「死の医学」への日記

2006/7/29  10:20 | 投稿者: 益子

 医学の状況に関する本を読むことが多くなったのはいつ頃からだろうか。7,8年前に永井明の「ぼくが医者をやめた理由」の何冊かのシリーズを読んだことがきっかけか。そして鎌田實さんの本を読むようになったのは昨年、一昨年あたりだろうか。自分が中年という年代になり死を意識するようになったからだろうか。12、3年前に自分の兄や姉の夫である義兄をあいついで癌でなくした経験もベースにあるかもしれない(彼らはまだ41、2歳の若さだった)。訪問教育にたずさわり8年間ほど毎日、病院の中で仕事をしていたこと、包括医療、チーム医療という言葉の中で患者を支えるのは医師や看護師だけじゃない、教師も患者を支える一員だと自負していたことや小児癌でなくなるこどもたちとであったことも大きな影響があると思う。
 柳田邦男さんは現在は「自分の死を自分で創る時代」という。もう少し本書のあとがきを引用して言葉を加えると

〜疾病構造の変化(とくにガン死一位時代の到来)、高齢化の進行、少子時代、事故死・災害死の増加、核家族化、医療技術(とくに延命技術)の進歩、病院死の傾向など様々な要素がある。
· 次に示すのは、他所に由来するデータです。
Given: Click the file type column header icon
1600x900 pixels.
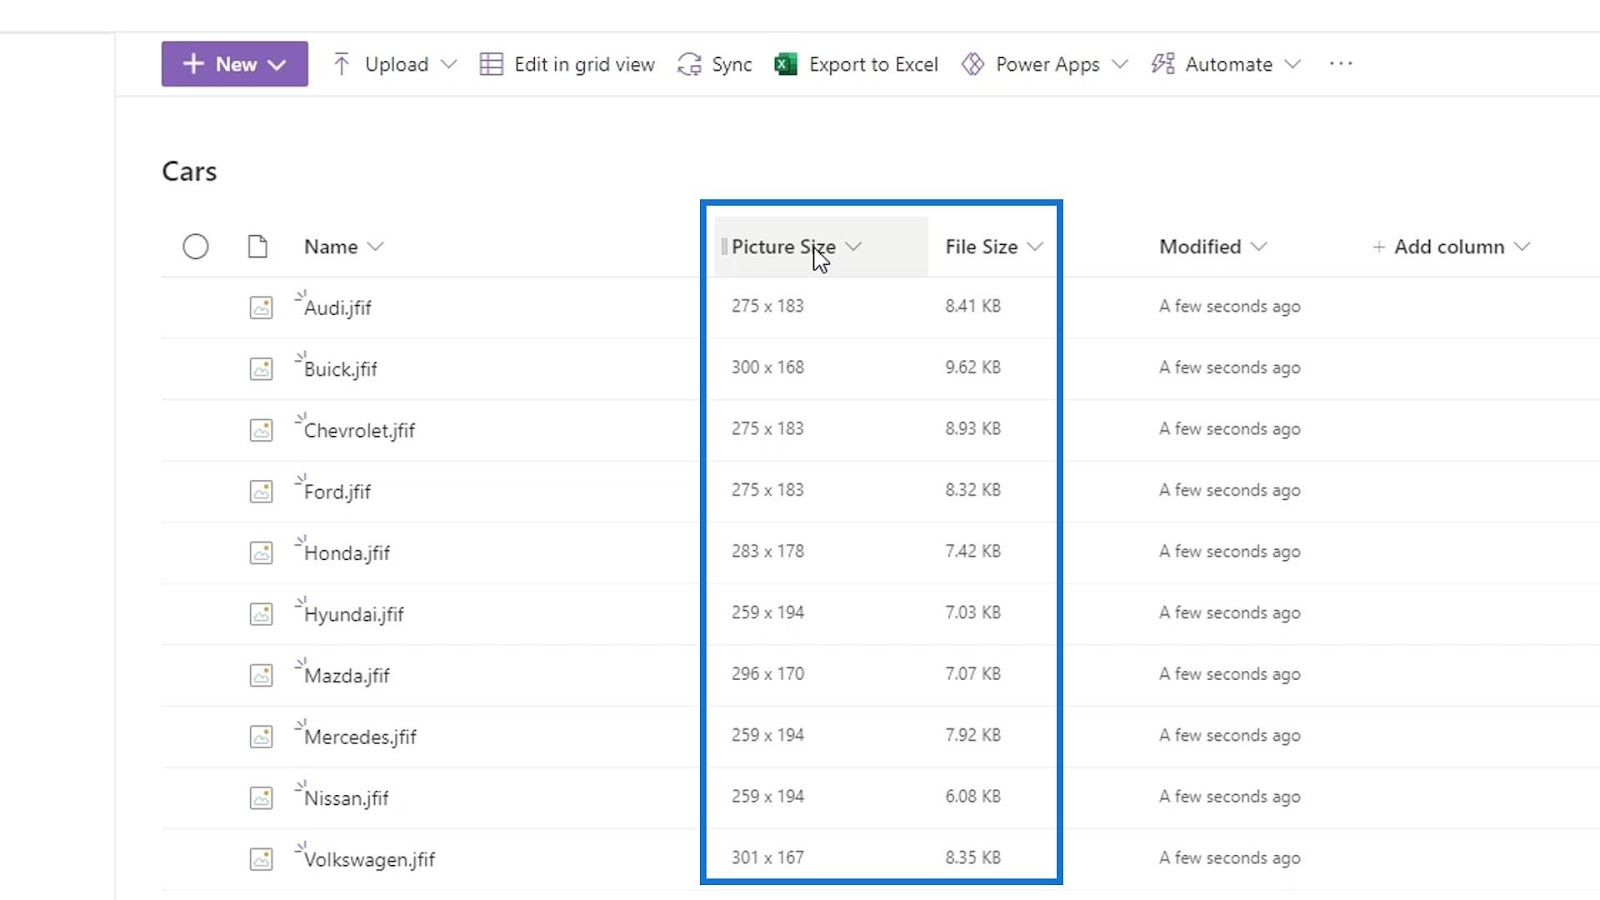Looking at the screenshot, I should 258,246.
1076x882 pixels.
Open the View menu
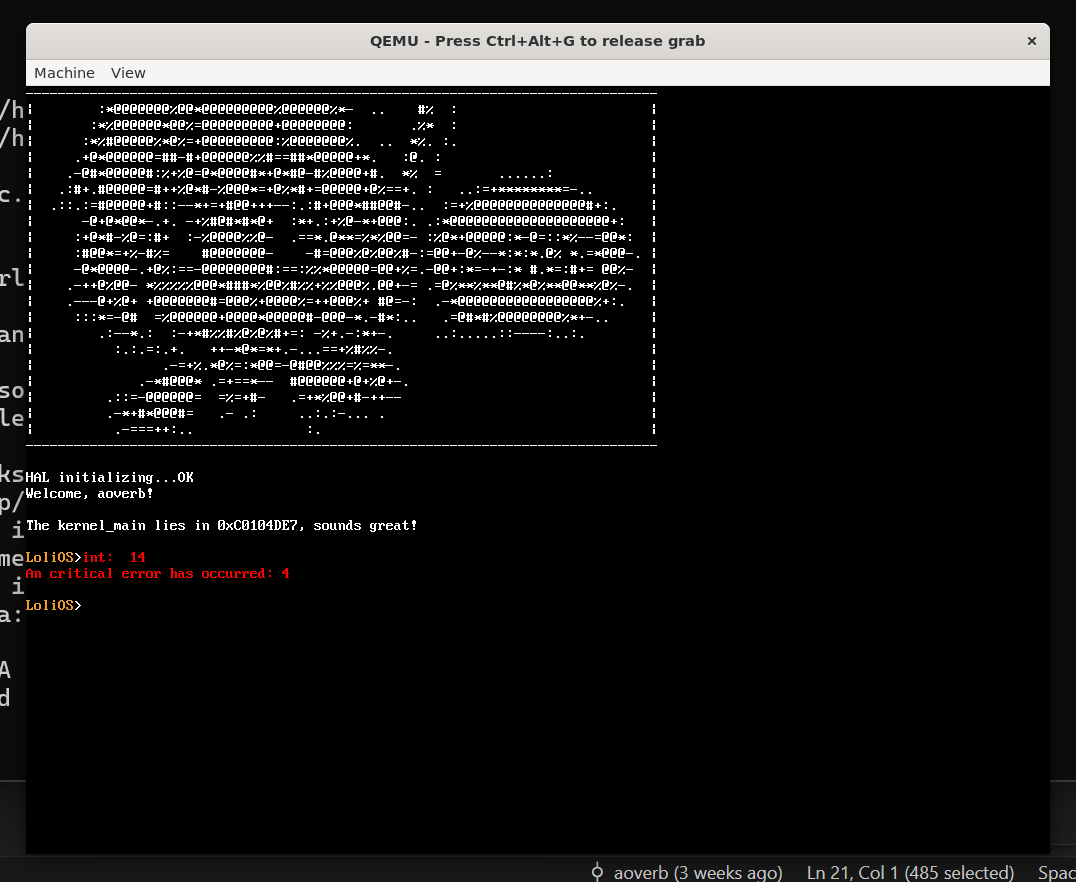(128, 73)
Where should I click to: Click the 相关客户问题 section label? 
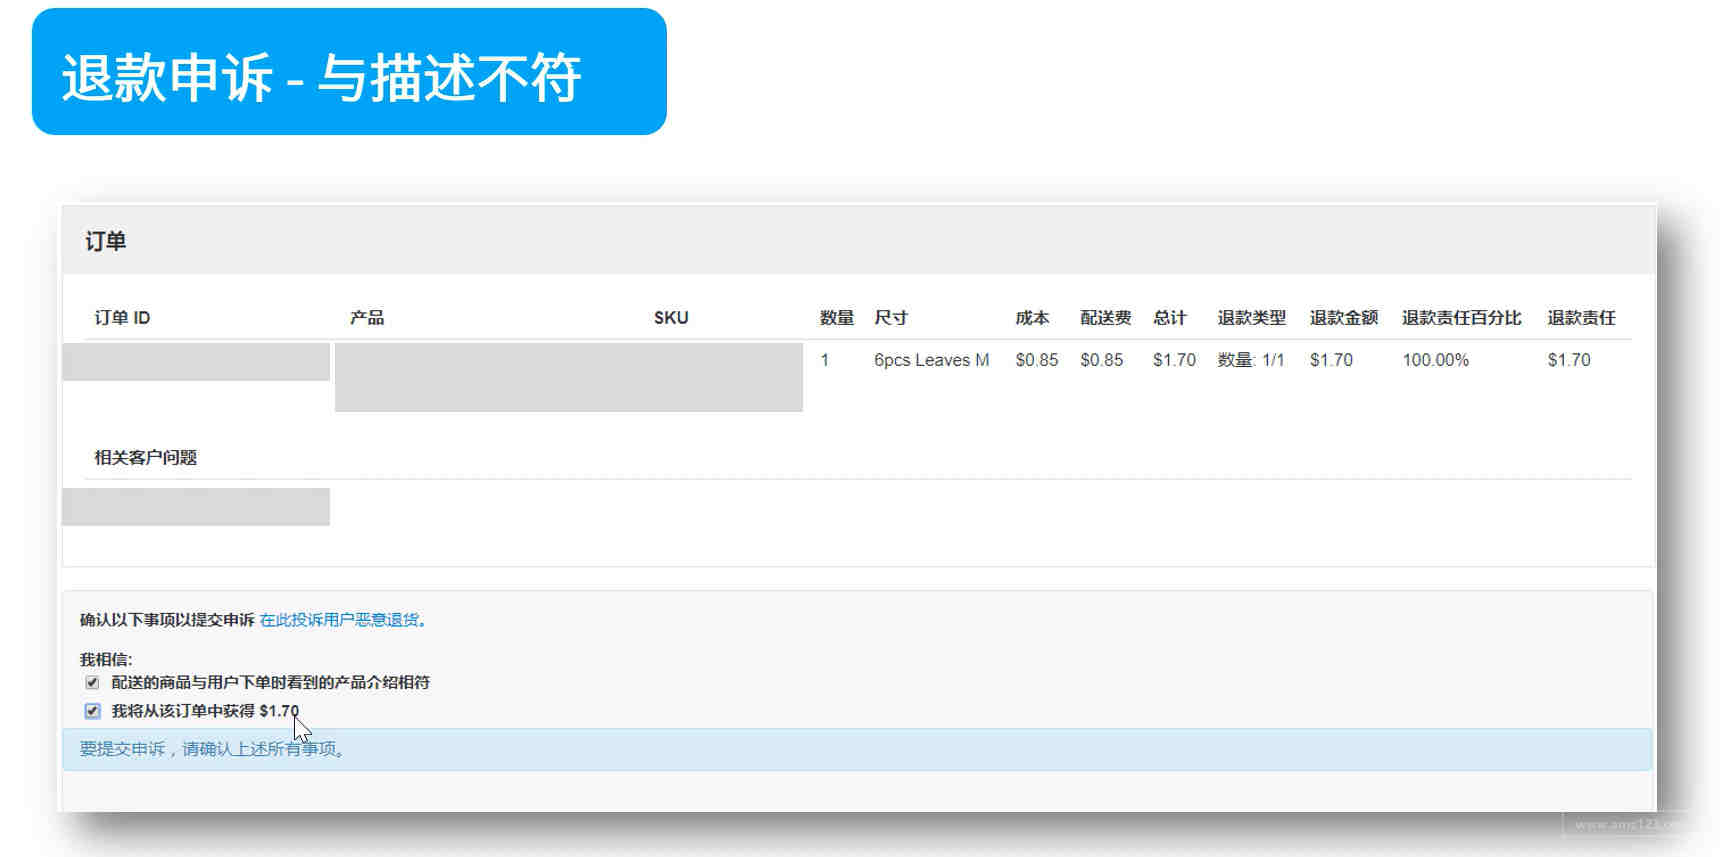click(145, 458)
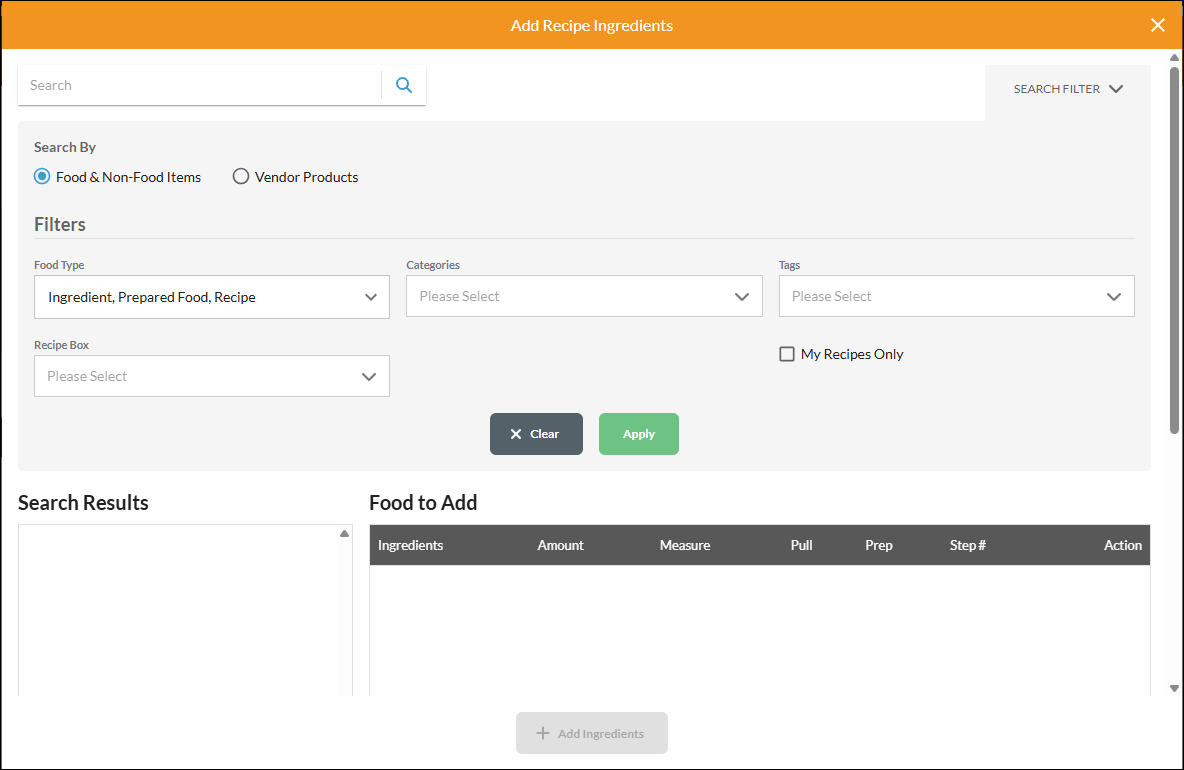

一人一人が「生活や人生の質」を求めるようになったことも死生観に大きな影響を与えている。このような状況の中で、気が付けば、延命医療の取り組み方が技術優先となって、「生活や人生の質」を求める生き方を阻害する場面すら見られるようになった。それはまた、死ぬに死ねない時代の到来という事もできる。それゆえに私は現代を「尊厳ある死を自分で創らないと人生を完成することのできない時代」より簡潔に表現するなら〜
とある。そしていくつかの取材や自分の周りに起こったことをご本人の心の動き、情感をもあらためて冷静に取材しているような感じで記述している。主にはがん告知にともない、どうしてもやり終えたい仕事、完成させてしまいたいことを治療より優先していく話や病院ではなく在宅ホスピスを選んでいく話などで、患者本人の話だけでなく看病する側の人にも視点を当てている。それらははじめの診断よりはるかに長く生きて心穏やかな死を迎える話となっていく。
 この本を書き上げている途中での息子さんの自殺と11日間の脳死状態。なんとも過酷な人生だ。それ故に柳田さんの論調は冷静とか理性的と論理的とかいう言葉では言い尽くせず、読むものの心に静かにしかし強く訴えるものがある。
 「自分の死を創る」
 死は生といつでも隣りあわせだ。人間がだれでも死に向かって生きている。死はけして忌み嫌うものではなく、人生の完成としてにこやかにおだやかに迎えたい物だ。それはとりもなおさず自分の生を磨き上げていくことなのだと思う。